The primer set was tested firstly in singlet PCR of 25 μl, with 2× DreamTaq Hot Start Green PCR Master Mix (Thermo Scientific, Thermo Fisher Scientific, Carlsbad, CA, USA) containing 2× DreamTaq buffer, dNTP's (0.4 mM of each), 4 mM MgCl2, 0.3 μM of each primer and 2.5 μl of template DNA. The thermal cycler program (Tpersonal, Biometra) was 40 cycles of 30 s at 95 °C, 30 s at 50 °C and 1 min at 72 °C, preceded by a denaturation step at 95 °C for 3 min and followed by an extended elongation step at 72 °C for 10 min. The products were resolved in 1% agarose gel stained with SYBR Safe DNA Gel Stain in 0.5× TBE. All the primer sets successfully amplified products of the expected size.

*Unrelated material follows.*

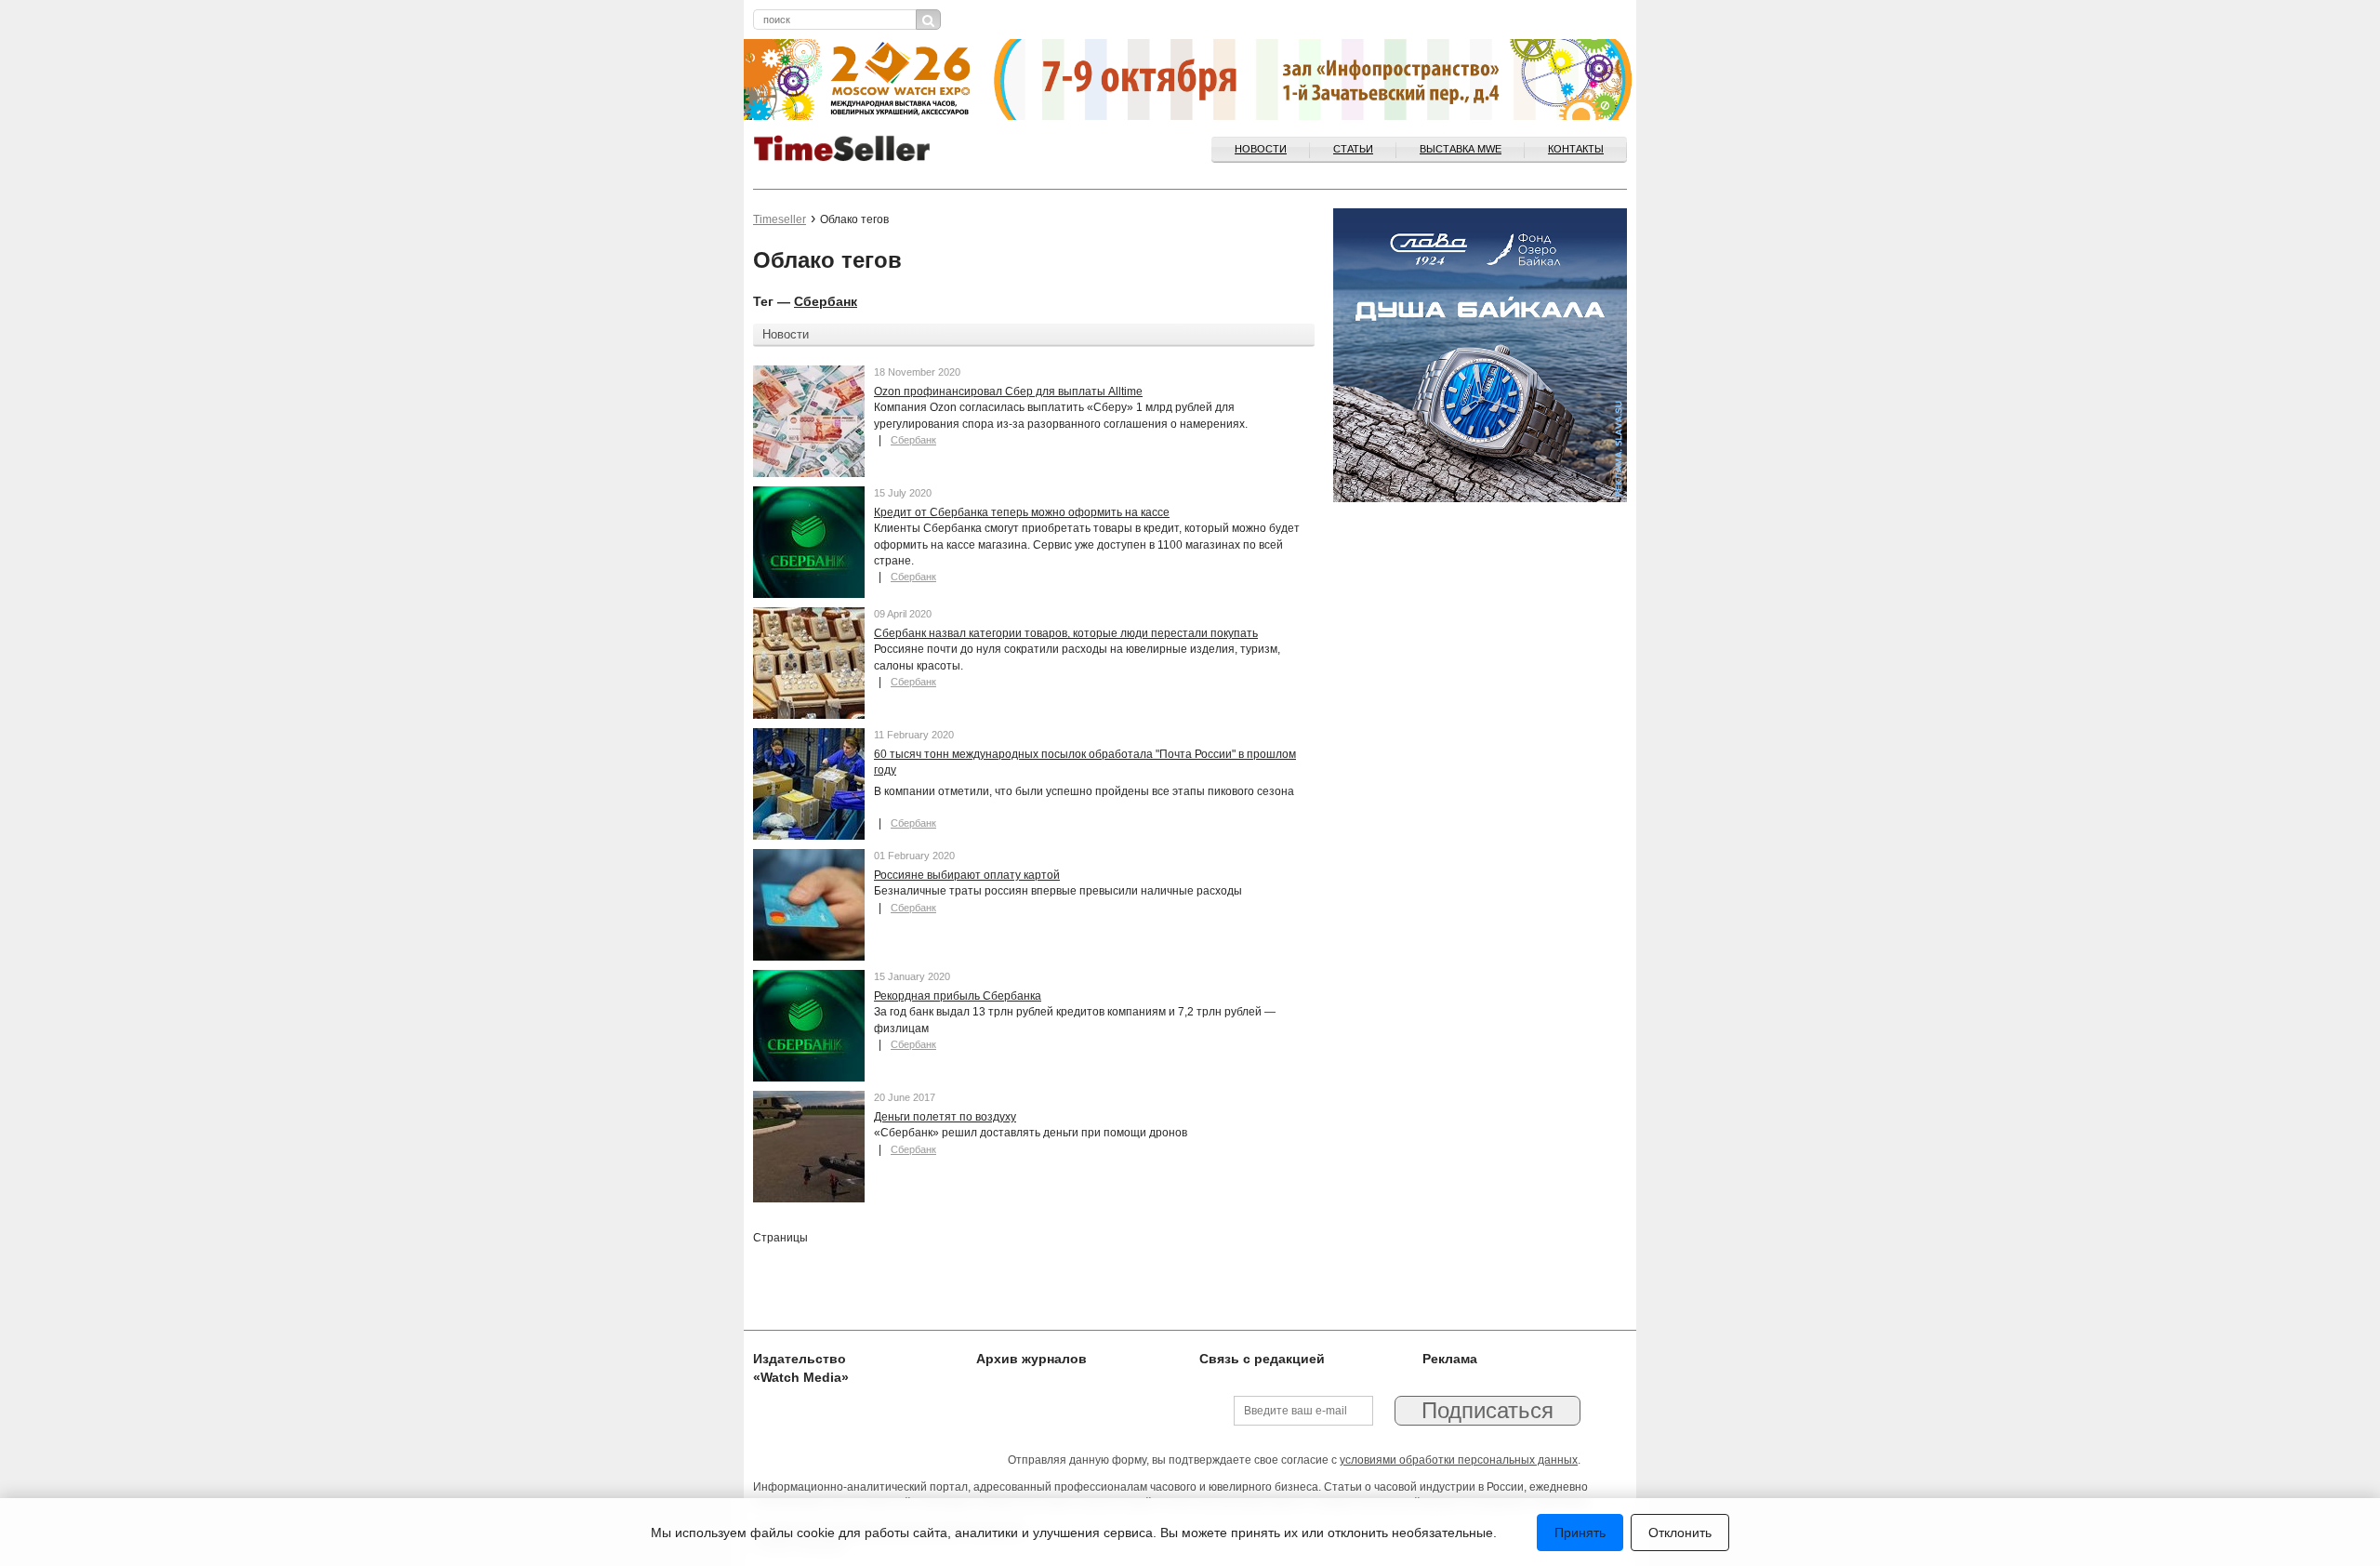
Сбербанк (825, 301)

The primers were then combined in multiplex PCR using the same protocol as singlet PCR. Different primers concentrations were tested: 0.25 μM, 0.2 μM and 0.1 μM. The concentration giving the best results was 0.2 μM. The combined primers successfully amplified the expected products, even if some aspecific bands were present. To evaluate the specificity of these primer set and the conditions of aspecific binding, a PCR gradient using Veriti® 96-Well Thermal Cycler (Applied Biosystem) was performed twice. The annealing temperatures tested were from 51 °C to 56 °C and from 57 °C to 62 °C. An annealing temperature of 60 °C gave the highest specific band intensity without non-specific products (Fig. 1). Finally, all the genus/species specific bands obtained were excised, purified and sequenced (see Materials and Methods) in order to confirm their belonging to the genus/species. The BLAST results confirmed the identity of O. felineus (EU921260), P. truncatum (KP869085), Metorchis spp. (KY075779), Metagonimus spp. (MF407173) and Apophallus spp. (MF438057 A. donicus and MF438066 A. muehlingi).

Fig. 1

Multiplex-PCR products of Pseudamphistomum truncatum (Ps), Metorchis spp. (Me), Apophallus spp. (Ap), Metagonimus spp. (Mt) and Opisthorchis felineus (OF). Molecular marker 100 bp.

Discussion

A central prerequisite for control of food-borne zoonotic trematodes is an accurate diagnosis at least at genus level. Freshwater fish muscles can harbor metacercariae of species that differ in zoonotic importance and that cannot be distinguished with conventional light microscopy. The multiplex PCR developed in the present study may provide a rapid and cost-effective tool for the simultaneous identification of O. felineus, P. truncatum, Metorchis spp., Metagonimus spp. and Apophallus spp. the main zoonotic or potentially zoonotic trematodes present in Europe. Moreover, this multiplex PCR could be used to identify the abovementioned genus/species at any developmental stages (eggs, cercariae, metacercariae and adult). Currently, the identification of these genera/species is based on PCR followed by sequencing, a time-consuming and expensive technique, except for O. felineus for which a species-specific primer has been published previously by Caffara et al. (2017). Multiplex PCR has been successfully developed for other zoonotic parasites or their hosts, such as for example C. sinensis and O. viverrini (Le et al., 2006), for distinguish among Galba species, host of Fasciola hepatica (Alda et al., 2018), or simultaneous detection of Schistosoma mansoni and the Biomphalaria (Jannotti-Passos et al., 2006). In conclusion the multiplex PCR herein developed is an accurate and affordable method that avoids the costs of sequencing and enables rapid identification of any developmental stage of five potentially zoonotic agents in a single reaction.

Funding

This work was funded by the , through the grant agreement 634429 (ParaFishControl).

Declaration of competing interest

The authors declare that they have no known competing financial interests or personal relationships that could have appeared to influence the work reported in this paper.